There are, however, several ways around the shield of limited liability protection. For example, one method is the doctrine of “piercing the corporate veil.” The best steps for business owners to avoid application of this doctrine are to observe corporate formalities, to keep the business adequately capitalized, to avoid mingling business and personal funds, and to operate the business as a separate entity from its owners. A lesser known, but critically important exception to the shield of limited liability is found in the Fair Labor Standards Act (“FLSA”).
Remarkably, the FLSA simply eliminates limited liability protection for most small business owners. Under the FLSA, a small business owner who actively participates in the day-to-day operations of his or her business will almost always be individually liable for violations of the statute’s minimum wage, overtime, and anti-retaliation provisions. This astonishing principle is a result of the FLSA’s extremely broad definition of the term “employer” as “any person acting directly or indirectly in the interest of an employer in relation to an employee.” 29 U.S.C. § 203(d). By this stroke of the pen, courts have determined that Congress intended to disregard “the shield from personal liability which is one of the major purposes of doing business in a corporate form.” Donovan v. Agnew, 712 F.2d 1509, 1513 (1st Cir. 1983). Consequently, “[t]he overwhelming weight of authority is that a corporate officer with operational control . . . is an employer along with the corporation, jointly and severally liable under the FLSA for unpaid wages.” Id. at 1511.
As a practical matter, there is little that a business owner can do to avoid personal liability for violations of the FLSA. The only way to avoid such liability would be to take an extremely hands-off role in running the business, but this would require someone else to fill the owner’s place. Unfortunately, the delegate would almost certainly assume the owner’s personal liability because the law only requires operational control, not ownership. Therefore, it is not surprising when commentators state that “in almost every case at least one individual can be found to be an employer within the meaning of the FLSA.” 1 Wage and Hour Law § 3:33.

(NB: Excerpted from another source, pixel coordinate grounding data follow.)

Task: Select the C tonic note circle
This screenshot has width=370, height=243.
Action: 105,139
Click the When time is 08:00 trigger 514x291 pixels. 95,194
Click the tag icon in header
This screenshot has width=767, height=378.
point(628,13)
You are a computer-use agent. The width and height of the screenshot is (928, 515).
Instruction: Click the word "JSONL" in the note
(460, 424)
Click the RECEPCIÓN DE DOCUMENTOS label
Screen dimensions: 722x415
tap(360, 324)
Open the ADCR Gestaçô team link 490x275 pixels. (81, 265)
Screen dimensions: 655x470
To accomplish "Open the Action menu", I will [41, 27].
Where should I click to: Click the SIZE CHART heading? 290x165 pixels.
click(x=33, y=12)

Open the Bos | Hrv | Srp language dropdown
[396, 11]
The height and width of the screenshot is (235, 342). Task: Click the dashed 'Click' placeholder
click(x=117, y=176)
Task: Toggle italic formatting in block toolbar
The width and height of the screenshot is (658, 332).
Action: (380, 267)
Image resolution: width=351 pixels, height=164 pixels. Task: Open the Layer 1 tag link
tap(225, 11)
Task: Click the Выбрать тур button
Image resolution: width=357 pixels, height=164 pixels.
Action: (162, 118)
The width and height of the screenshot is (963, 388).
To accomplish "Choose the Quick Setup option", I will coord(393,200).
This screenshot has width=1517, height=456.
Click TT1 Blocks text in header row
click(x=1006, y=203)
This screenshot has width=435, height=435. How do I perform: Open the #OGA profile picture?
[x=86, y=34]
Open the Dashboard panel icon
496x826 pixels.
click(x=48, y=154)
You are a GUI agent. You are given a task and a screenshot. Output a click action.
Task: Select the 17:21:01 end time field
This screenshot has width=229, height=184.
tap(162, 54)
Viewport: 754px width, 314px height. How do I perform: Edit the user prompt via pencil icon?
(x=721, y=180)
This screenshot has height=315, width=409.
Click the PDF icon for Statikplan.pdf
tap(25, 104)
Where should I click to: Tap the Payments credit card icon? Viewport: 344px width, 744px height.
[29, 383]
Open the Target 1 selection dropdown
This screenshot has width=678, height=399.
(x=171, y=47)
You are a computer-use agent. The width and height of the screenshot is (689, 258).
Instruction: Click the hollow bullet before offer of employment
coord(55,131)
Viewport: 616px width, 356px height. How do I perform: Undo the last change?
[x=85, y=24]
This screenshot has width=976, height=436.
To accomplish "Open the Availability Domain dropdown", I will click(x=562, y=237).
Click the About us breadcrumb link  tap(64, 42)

As a result of the added risk of personal liability for violations of the overtime and minimum wage laws, Mays & Kerr works with business owners to take a proactive approach. Businesses should address FLSA compliance early in their life cycles, train key personnel in identifying common compliance problems, stay abreast of current developments in the law, and maintain up-to-date documents and records so that compliance can be proven if litigation does arise.